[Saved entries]
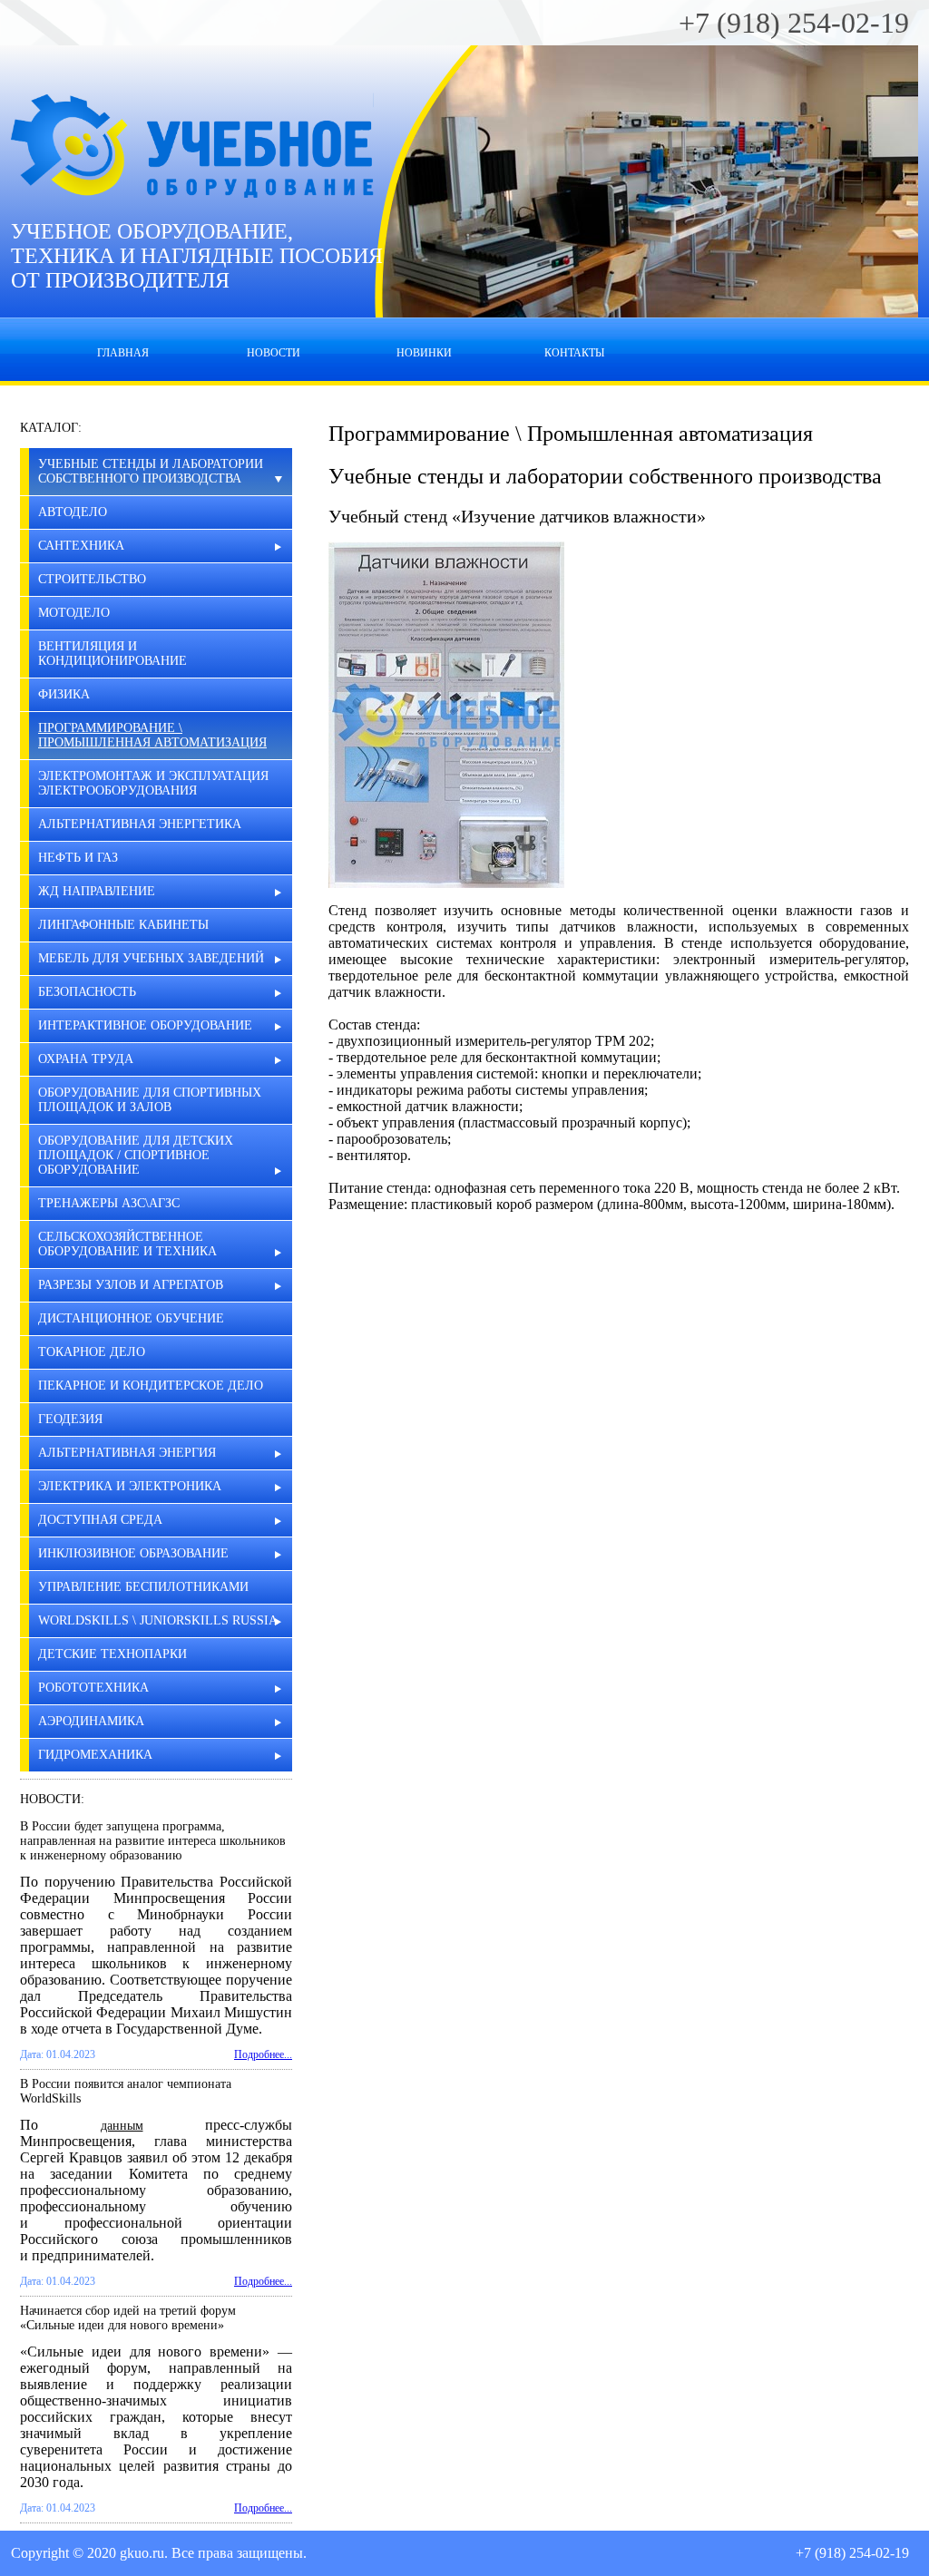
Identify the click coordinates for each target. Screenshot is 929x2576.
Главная (123, 352)
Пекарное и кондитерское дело (150, 1385)
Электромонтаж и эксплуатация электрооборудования (153, 783)
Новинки (424, 352)
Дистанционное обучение (131, 1318)
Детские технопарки (112, 1654)
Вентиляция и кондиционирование (112, 653)
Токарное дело (91, 1352)
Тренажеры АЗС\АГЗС (109, 1203)
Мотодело (74, 613)
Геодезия (70, 1419)
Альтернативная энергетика (139, 824)
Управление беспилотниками (143, 1587)
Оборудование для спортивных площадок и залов (149, 1100)
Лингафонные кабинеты (123, 925)
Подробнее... (263, 2054)
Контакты (574, 352)
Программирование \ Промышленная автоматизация (152, 735)
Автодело (72, 512)
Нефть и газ (78, 857)
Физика (64, 694)
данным (122, 2125)
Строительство (92, 579)
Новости (273, 352)
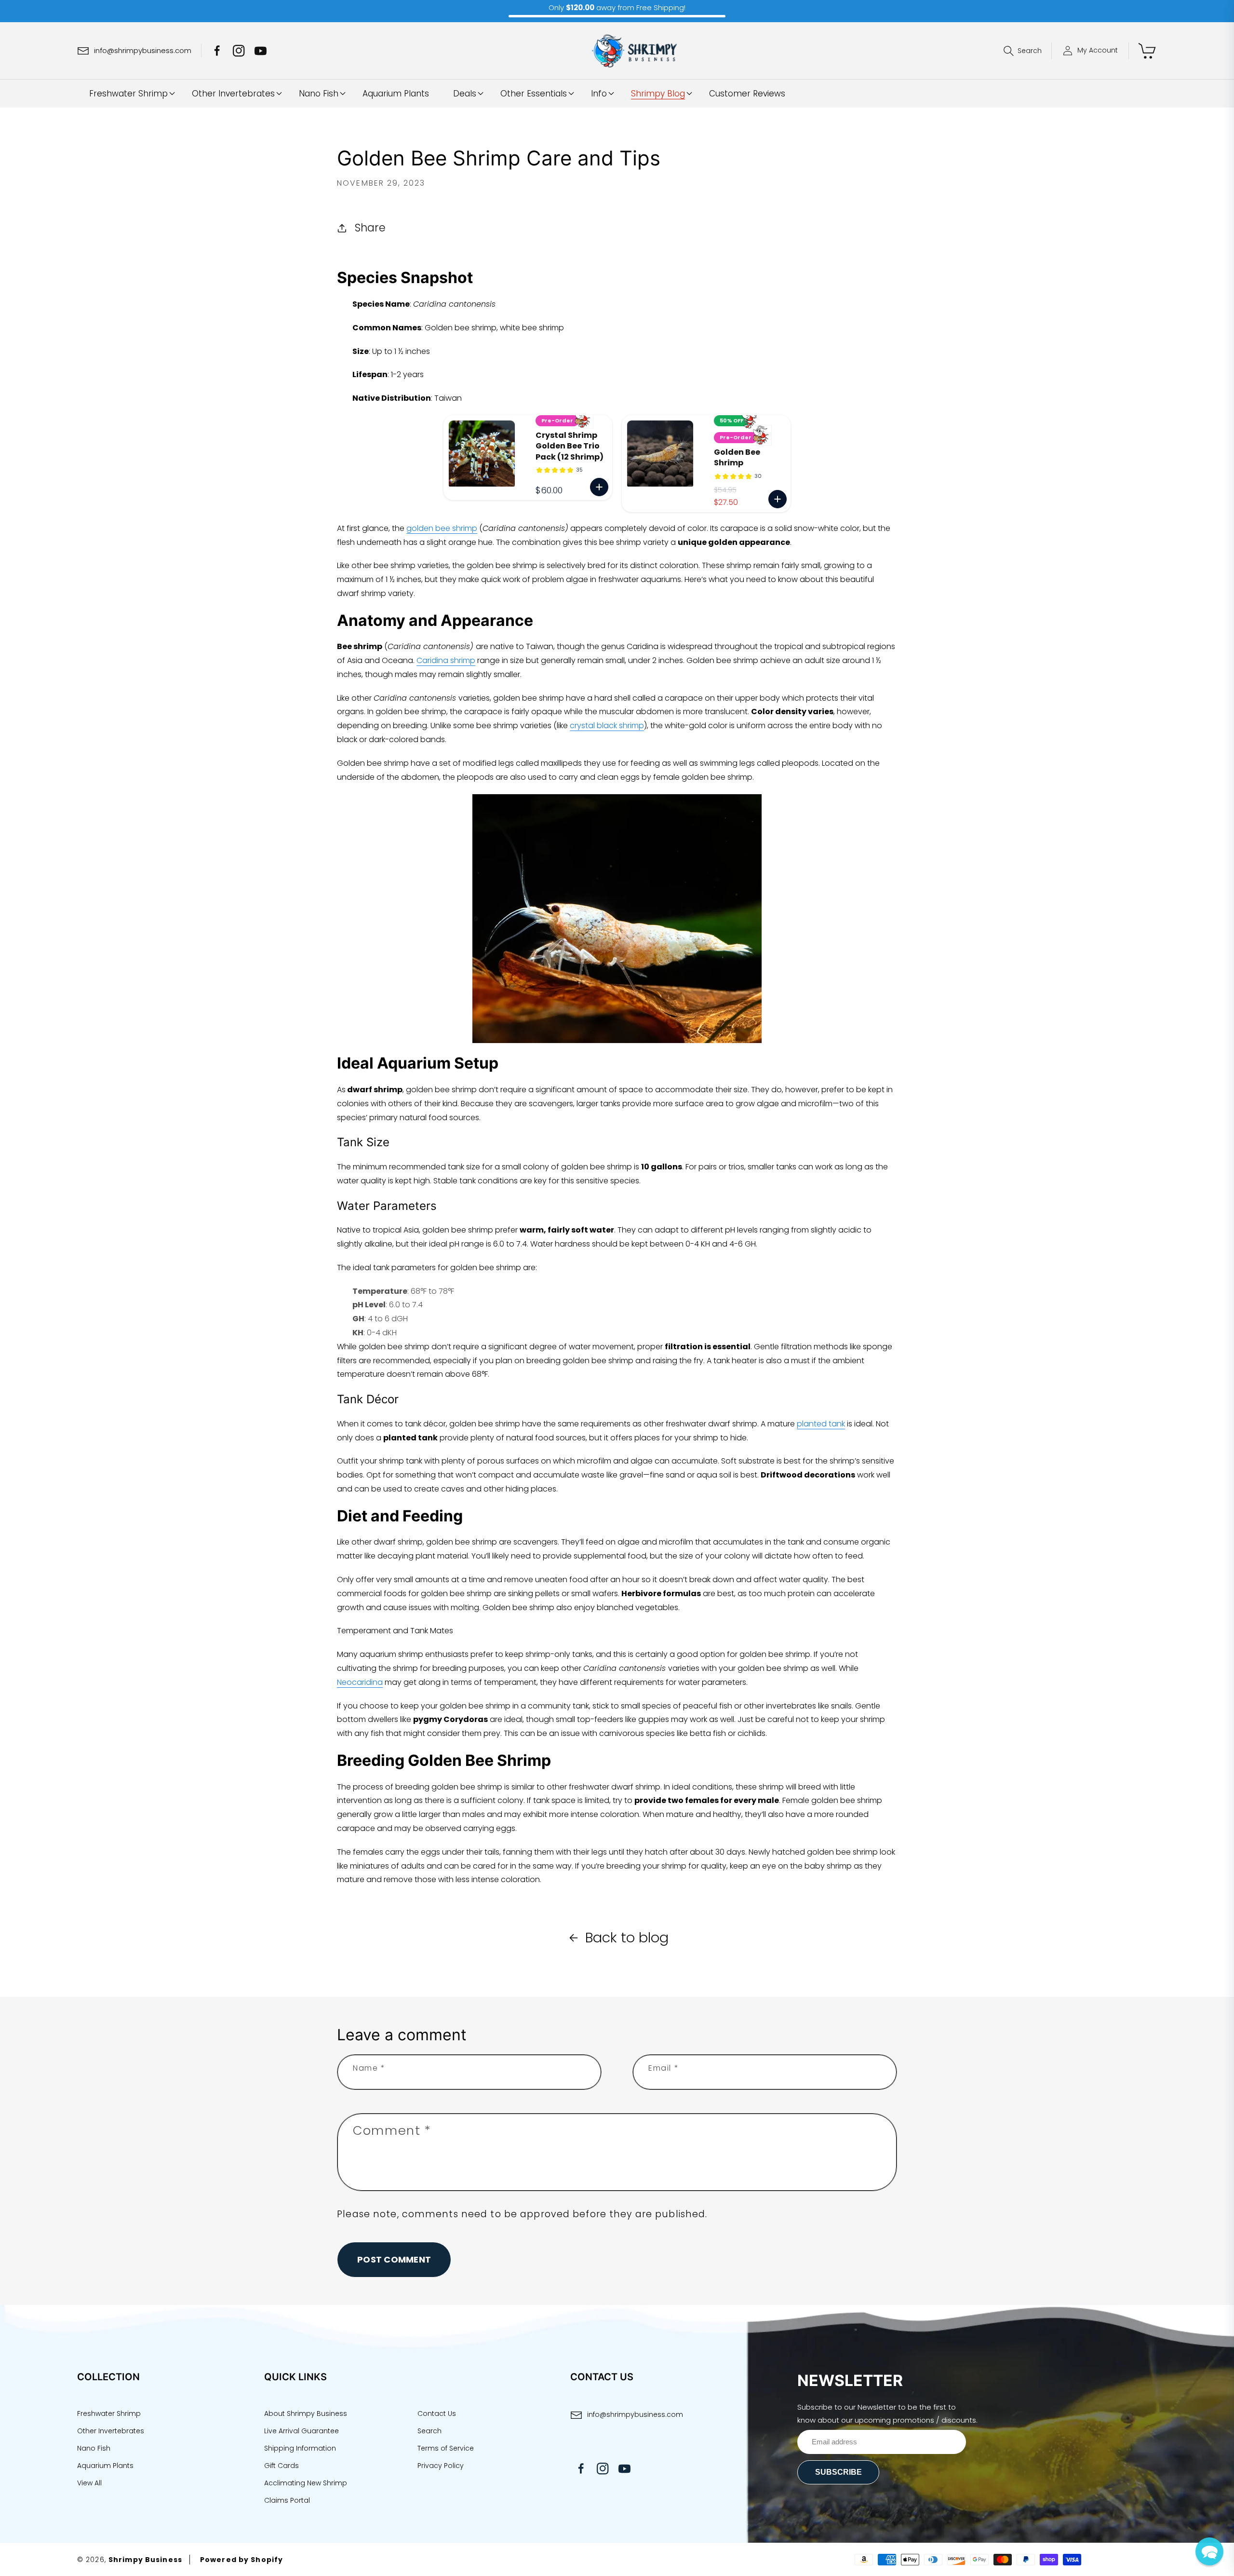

## WHAT IS BEING ASKED
The data above must be written out again word for word, without its pictures.

## SOLUTION TO THIS EXERCISE
Identify the click coordinates for each target. Screenshot is 929x2576.
Главная (123, 352)
Пекарное и кондитерское дело (150, 1385)
Электромонтаж и эксплуатация электрооборудования (153, 783)
Новинки (424, 352)
Дистанционное обучение (131, 1318)
Детские технопарки (112, 1654)
Вентиляция и кондиционирование (112, 653)
Токарное дело (91, 1352)
Тренажеры АЗС\АГЗС (109, 1203)
Мотодело (74, 613)
Геодезия (70, 1419)
Альтернативная энергетика (139, 824)
Управление беспилотниками (143, 1587)
Оборудование для спортивных площадок и залов (149, 1100)
Лингафонные кабинеты (123, 925)
Подробнее... (263, 2054)
Контакты (574, 352)
Программирование \ Промышленная автоматизация (152, 735)
Автодело (72, 512)
Нефть и газ (78, 857)
Физика (64, 694)
данным (122, 2125)
Строительство (92, 579)
Новости (273, 352)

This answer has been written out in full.